I hope I've given you some interesting things to think about and read. 

Wednesday, 22 May 2013

Historical accuracy in SF/F

I just read this fascinating article by Kameron Hurley where she mentions that women have always fought in wars, they've just been edited out of history by the men recording events.  She links to several interesting articles, among them this one on default settings in SFF (ie, white, male, heterosexual).

Having studied medieval history I have a better grasp than many what life was like during those times.  Even so, my knowledge was shaped by the books I read, what my professors thought was important, what was known/believed at the time.  In other words, despite 'knowing' what the middle ages was like, I'm constantly learning things I didn't know about the era.  That's the beauty of life, learning new things and correcting your beliefs to accept the new knowledge.
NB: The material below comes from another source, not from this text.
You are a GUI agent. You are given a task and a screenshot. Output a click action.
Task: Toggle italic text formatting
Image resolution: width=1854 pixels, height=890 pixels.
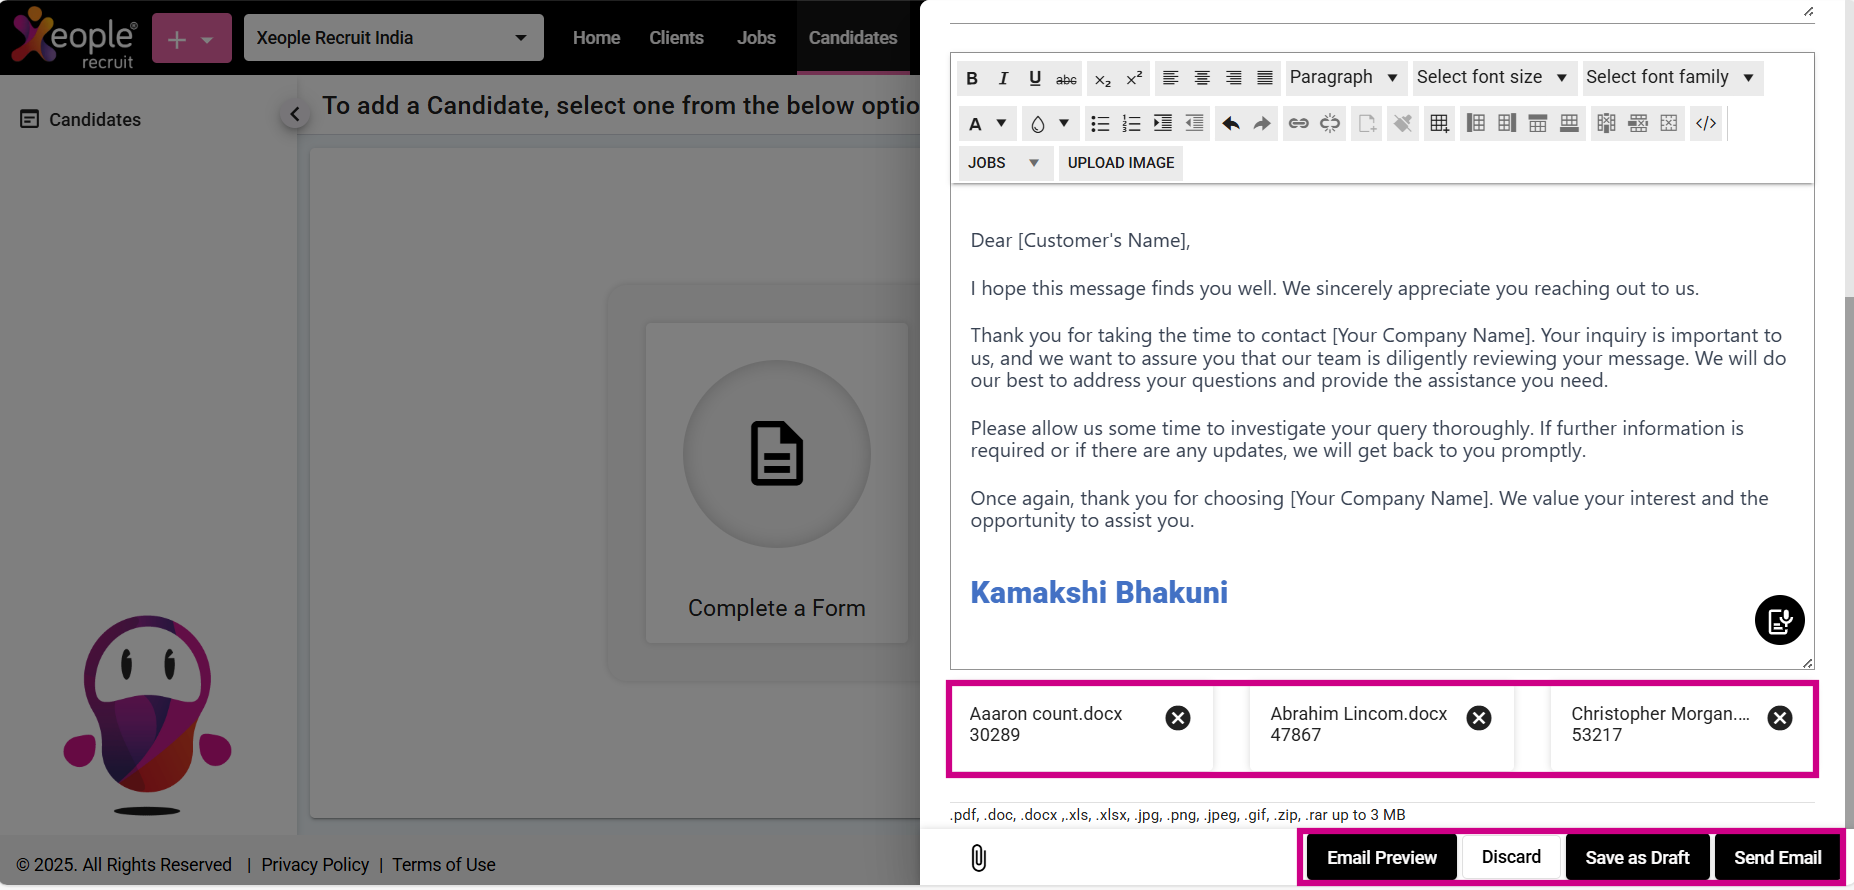1003,78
A lot of people don't seem to do that though, thinking what they learned in school is 100% truth (it's not, - sorry this is a U.S. example.  I'm sure every other country manages to teach half truths and outright lies as well) and there's nothing else to know.

It occurred to me, while reading the above articles, that a great way of educating SFF readers would be to do what many historical fiction authors already do: list their research bibliography at the end of the book and have a short author's note on what's real in the book and what they made up/fudged to make the book work.  I've seen several authors do this, and each time it not only made what happened in the book feel more real (truth really is stranger than fiction), it taught me things about history I didn't know before.
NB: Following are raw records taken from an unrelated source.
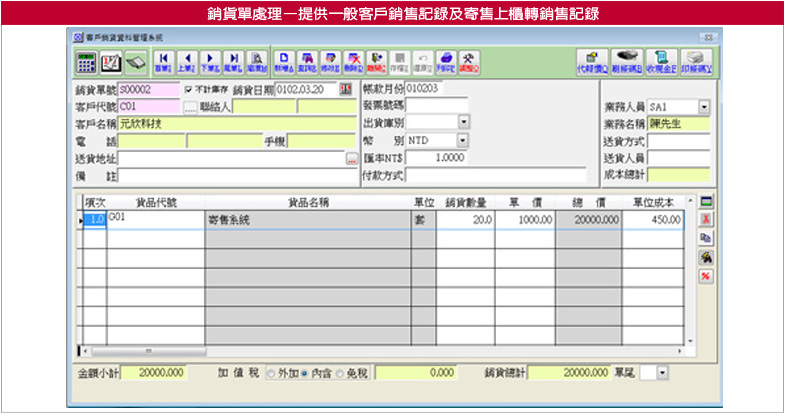Click the 收現金 button

coord(660,62)
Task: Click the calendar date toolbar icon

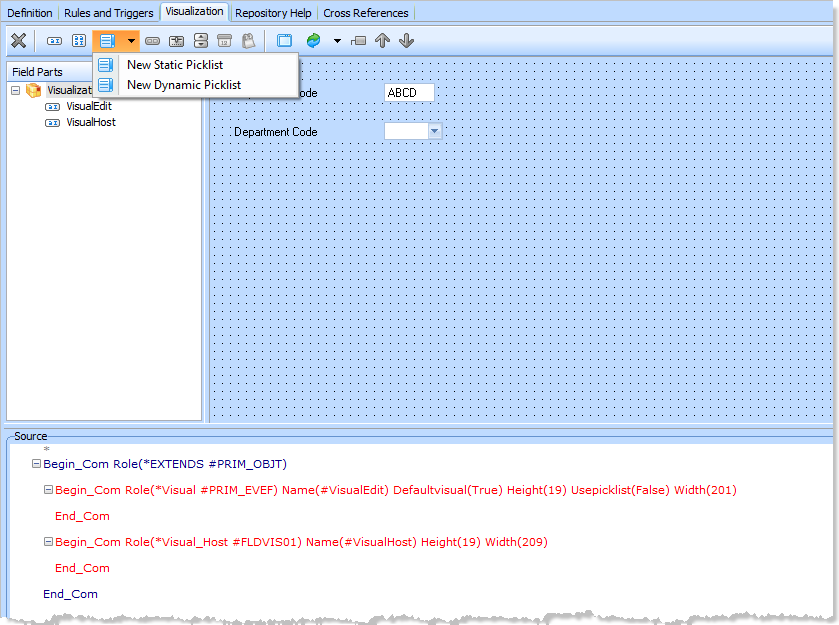Action: pos(224,41)
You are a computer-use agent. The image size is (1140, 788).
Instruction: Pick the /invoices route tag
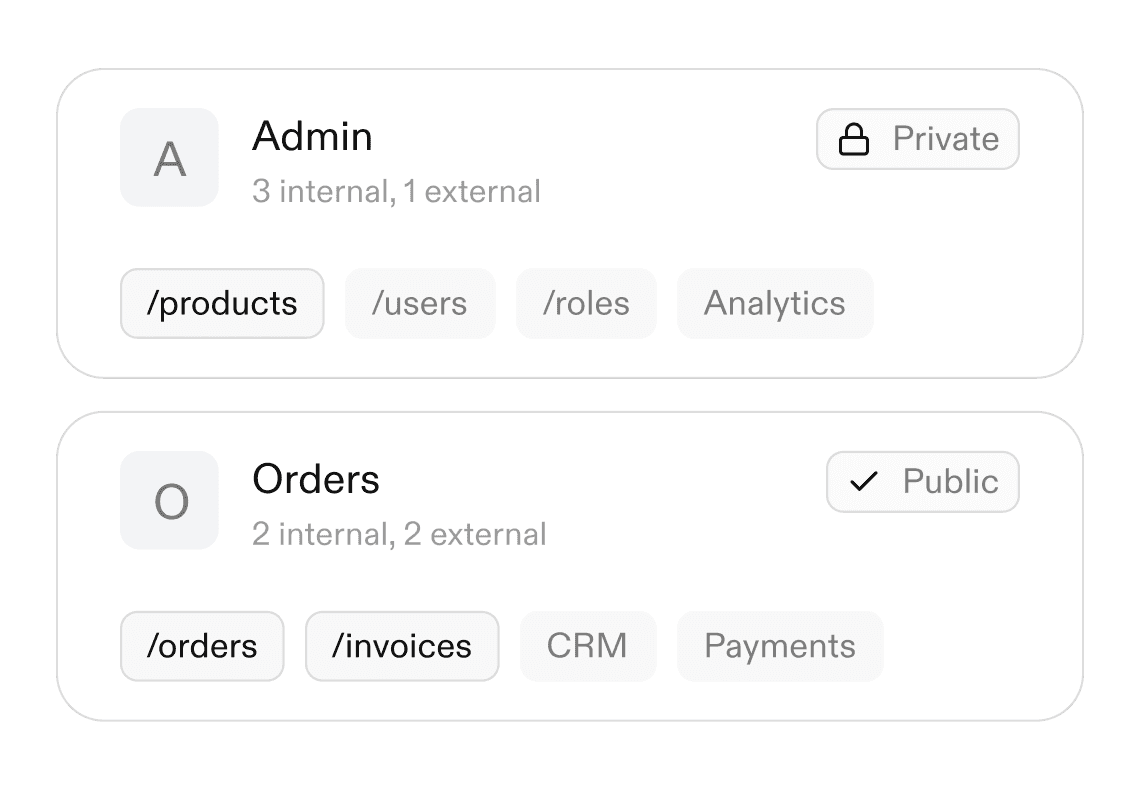[402, 646]
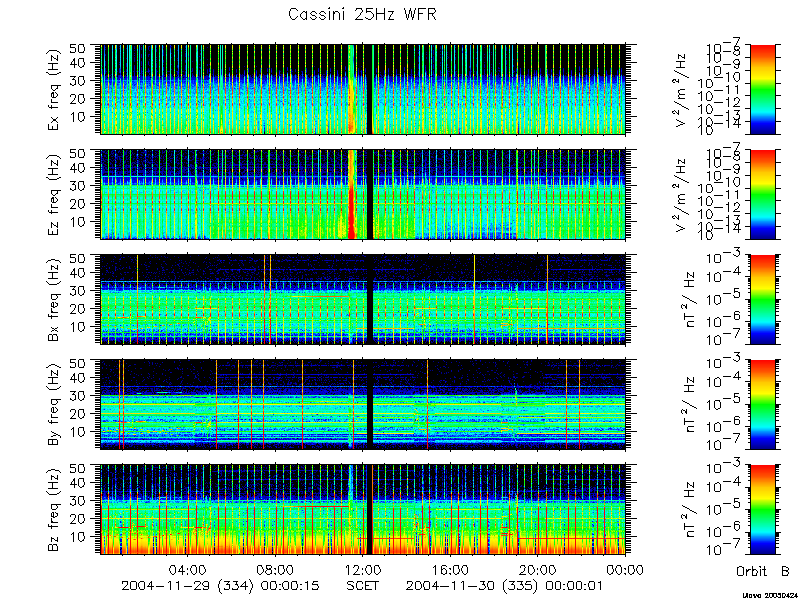This screenshot has height=600, width=800.
Task: Click the 04:00 time axis tick label
Action: [x=188, y=569]
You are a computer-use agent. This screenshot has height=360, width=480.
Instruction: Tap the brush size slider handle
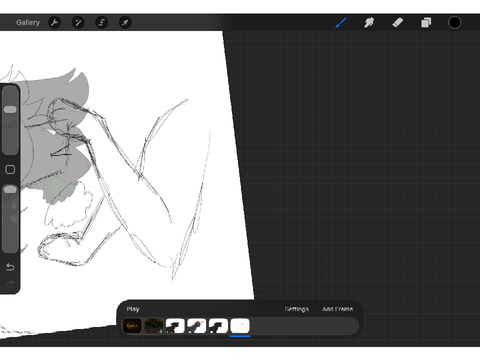pyautogui.click(x=10, y=109)
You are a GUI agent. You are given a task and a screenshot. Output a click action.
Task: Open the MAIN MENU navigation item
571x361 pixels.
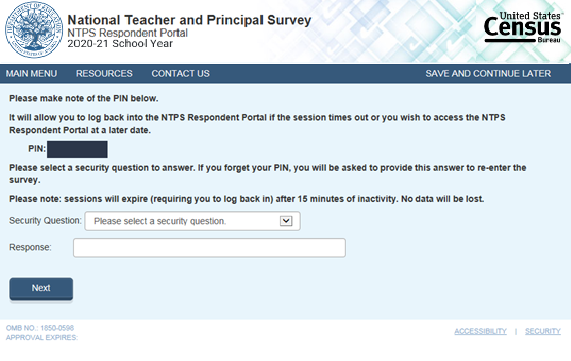(x=31, y=74)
The first time I encountered this was with Mary Stewart's Merlin series (The Crystal Cave, The Hollow Hills, The Last Enchantment, The Wicked Day, The Prince and the Pilgrim).  I've read all but the last one (which was written more recently, and I didn't realize it was part of this series) and they are fantastic.  If you like the King Arthur legends, this is a great series.  Anyway, I remember getting to the end of The Crystal Cave and learning what the real legend was and how and why Stewart played with it.  Similarly, The Wicked Day took a VERY different interpretation of Mordred's story than is generally portrayed and her explanation of why she made the decisions she did was fascinating.
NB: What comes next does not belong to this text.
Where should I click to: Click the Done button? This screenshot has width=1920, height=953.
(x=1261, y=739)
The only other places I remember seeing something similar was in Orson Scott Card's Pastwatch: The Redemption of Christopher Columbus (for an SF example) and Michael Ennis's The Malice of Fortune.  M. J. Locke had a quick note about the real program she based one of her programming languages in Up Against It on, which was cool too.

I think it would be a great opportunity for both readers and authors for authors to have a section at the end of the book that gives them the chance to mention some of the research they did for their book.  The things readers could learn!  Even in just a few paragraphs.  And with books to refer to if they don't believe you so they too can expand their understanding of history (and perhaps open their eyes to truths they otherwise can't/won't see).

I'm (slowly) reading a history book called Ancient Inventions by Peter James and Nick Thorpe.  It's organized by theme rather than period or geographical location, so it's easy to see who had discovered what, in relation to everyone else.  And it is fascinating.  Modern people have such a skewed grasp of history and what our ancestors were capable of.  We short change them in so many ways and on so many topics.

It would be great to see fantasy books (and SF when relevant) reflect more of what history was actually like.  And perhaps adding an addendum of 'this is what's true' would help educate readers, making them less likely to question similar historical accuracies the next time they encounter them in books.  Because the only way to change beliefs is to educate people into new ones.  And the only way to show the real contributions of women in the past is to represent them accurately, and then make readers understand that they were accurate portrayals.